Uma experiência que vem sendo realizada nas UIPs (Unidade de Internação Provisória) nas unidades da Febem – cujos eixos do projeto são ética, cidadania e identidade – demonstra resultados expressivos. Segundo Elisabeth Barolli, representante do Centro de Estudos e Pesquisas em Educação, Cultura e Ação Comunitária (Cenpec) responsável pelo projeto, “Muitos dos resultados mostram que houve apropriação, por parte dos adolescentes, de noções, procedimentos e valores que sustentam a proposta curricular. Como explicar essas apropriações, levando em conta o curto intervalo de tempo a que ela se propõe a intervir?” Detalhe: esse projeto é realizado enquanto os adolescentes aguardam decisão do Poder Judiciário, ou seja, 45 dias, isso mesmo, apenas 45 dias! Por que não investem nesse projeto e ampliam seu tempo de duração? Por quê?

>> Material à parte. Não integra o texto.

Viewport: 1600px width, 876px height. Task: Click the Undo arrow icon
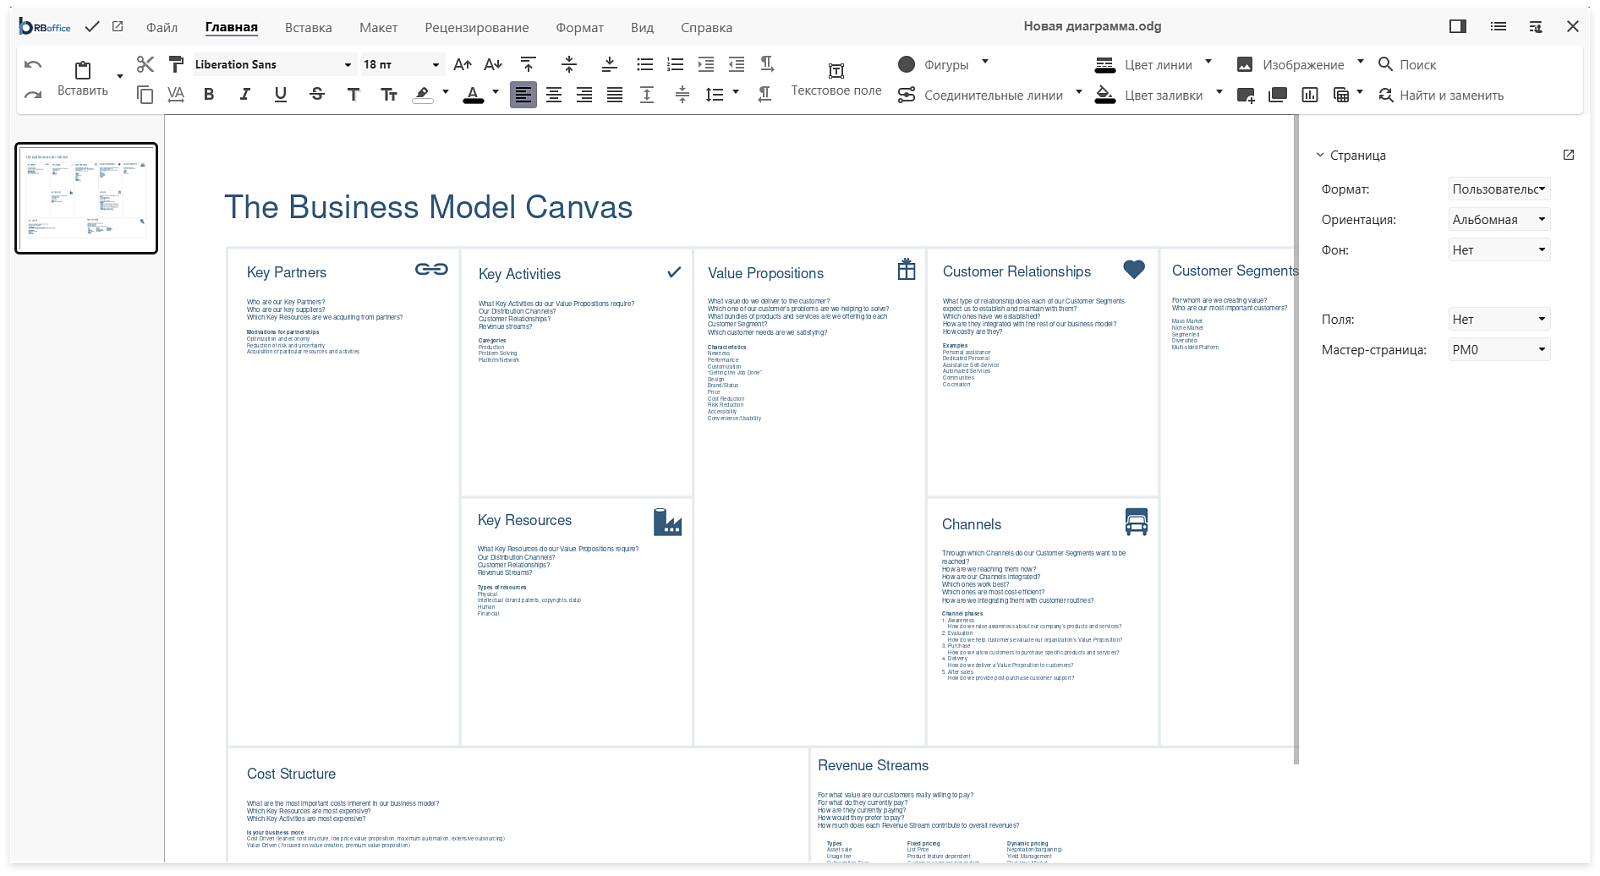(x=33, y=64)
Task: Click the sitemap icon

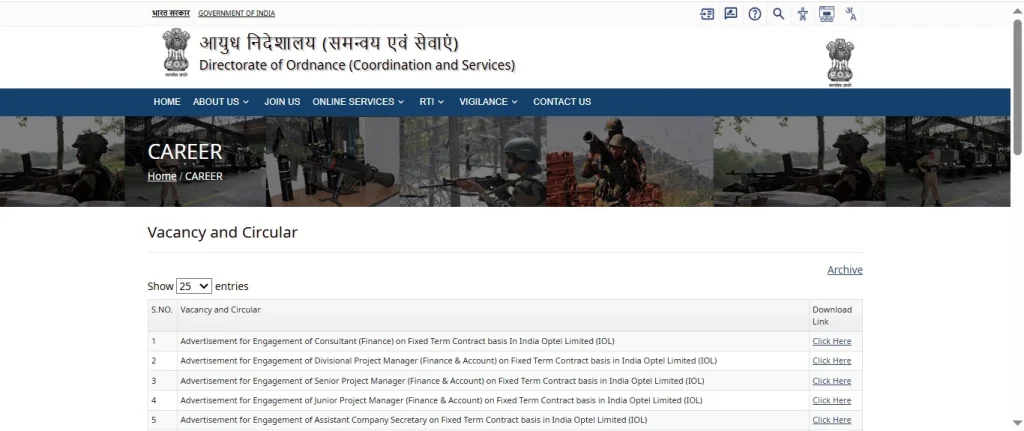Action: click(x=826, y=14)
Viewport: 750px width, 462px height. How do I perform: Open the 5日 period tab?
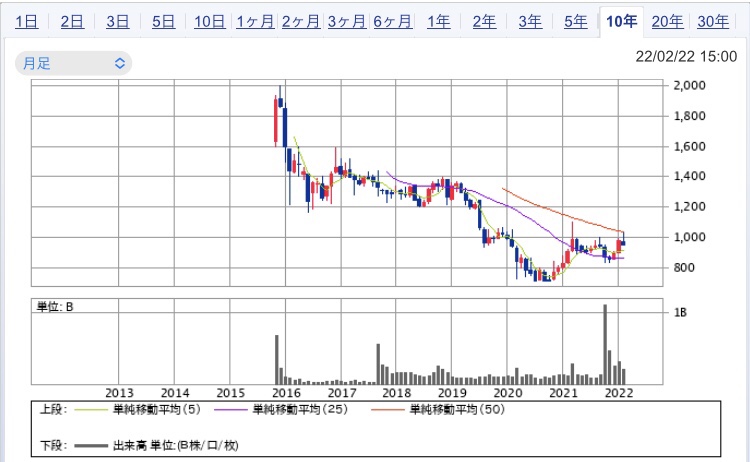(163, 21)
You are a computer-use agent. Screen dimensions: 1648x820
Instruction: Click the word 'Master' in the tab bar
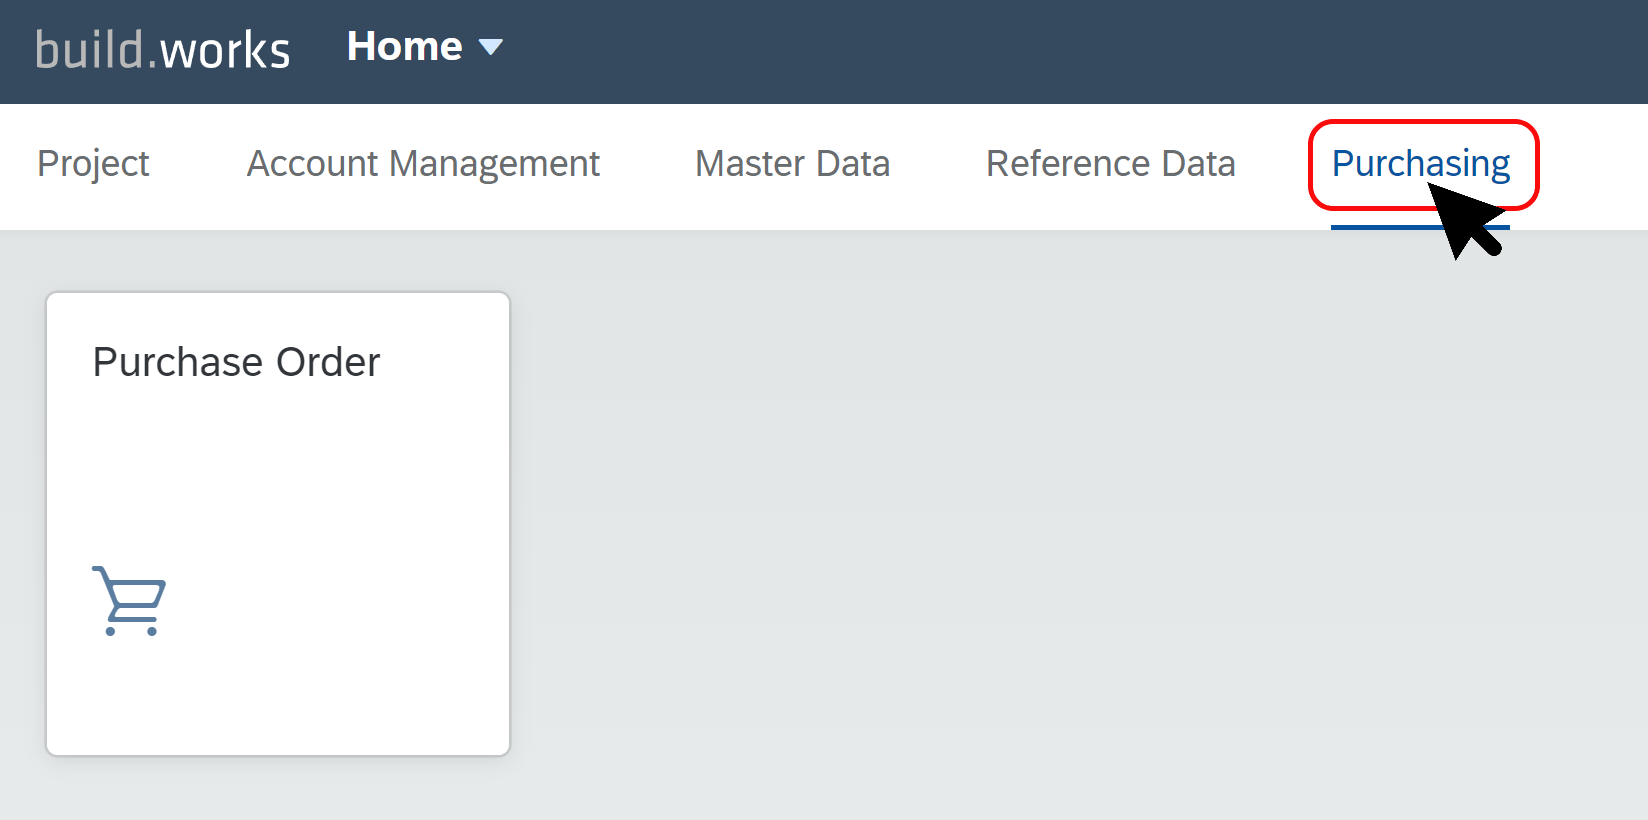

Sempre foi muito mais fácil, esconder debaixo do tapete a sujeira, colocar os pobres lá na periferia, bem longe. Construir presídios e amontoá-los lá. Só que o tapete está enchendo. Você ficou sabendo o que aconteceu no presídio Urso Branco em Roraima ou na Casa de detenção de Benfica (ironia do nome) no Rio de Janeiro? É aquele tipo de gente que a sociedade está criando.

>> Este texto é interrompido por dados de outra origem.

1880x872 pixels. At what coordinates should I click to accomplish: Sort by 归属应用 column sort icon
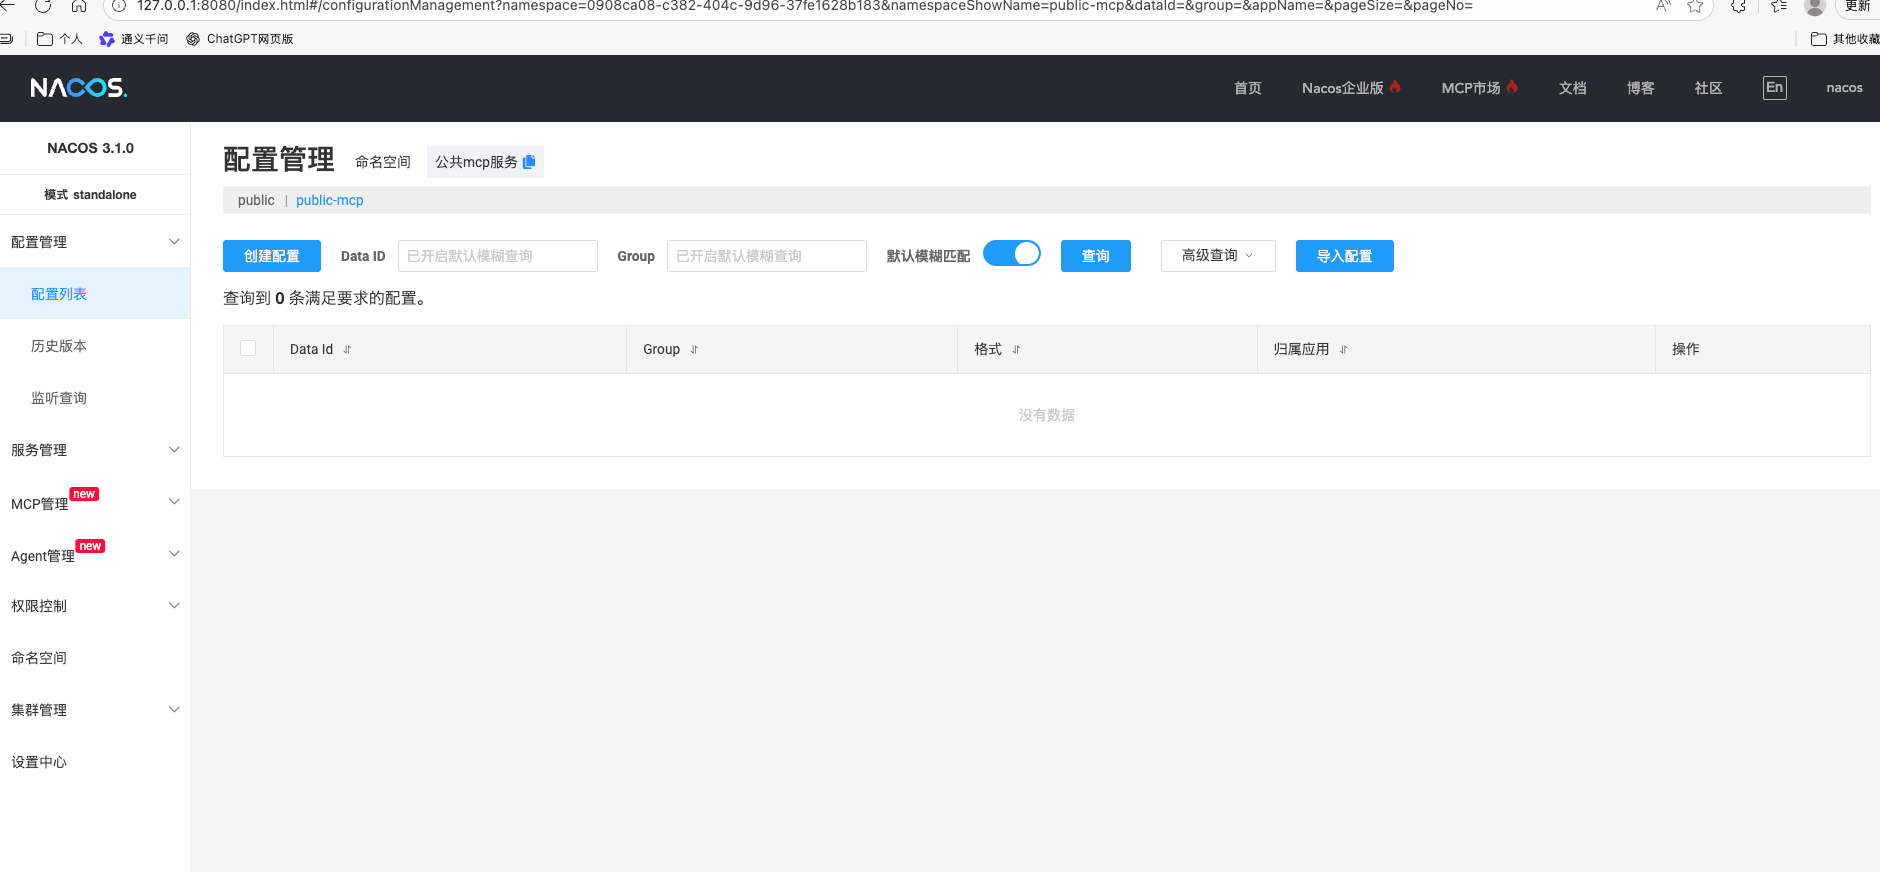pos(1343,350)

Pesquisa feita pelo IPEA mostra a razão entre a renda dos 20 por cento mais ricos e a dos 20 por cento mais pobres, ou seja, quanto uma pessoa rica ganha mais que uma pessoa pobre em diversos países do mundo (Platão dizia que essa relação deveria ser 4). Segundo a pesquisa, na Holanda, um rico ganha 5,5 vezes mais que um pobre; nos EUA, 10 vezes mais; no Uruguai, 10 vezes mais, isso mesmo, no Uruguai. Já no Brasil... 30 vezes mais! Sabe, começo a entender o que os Racionais cantam.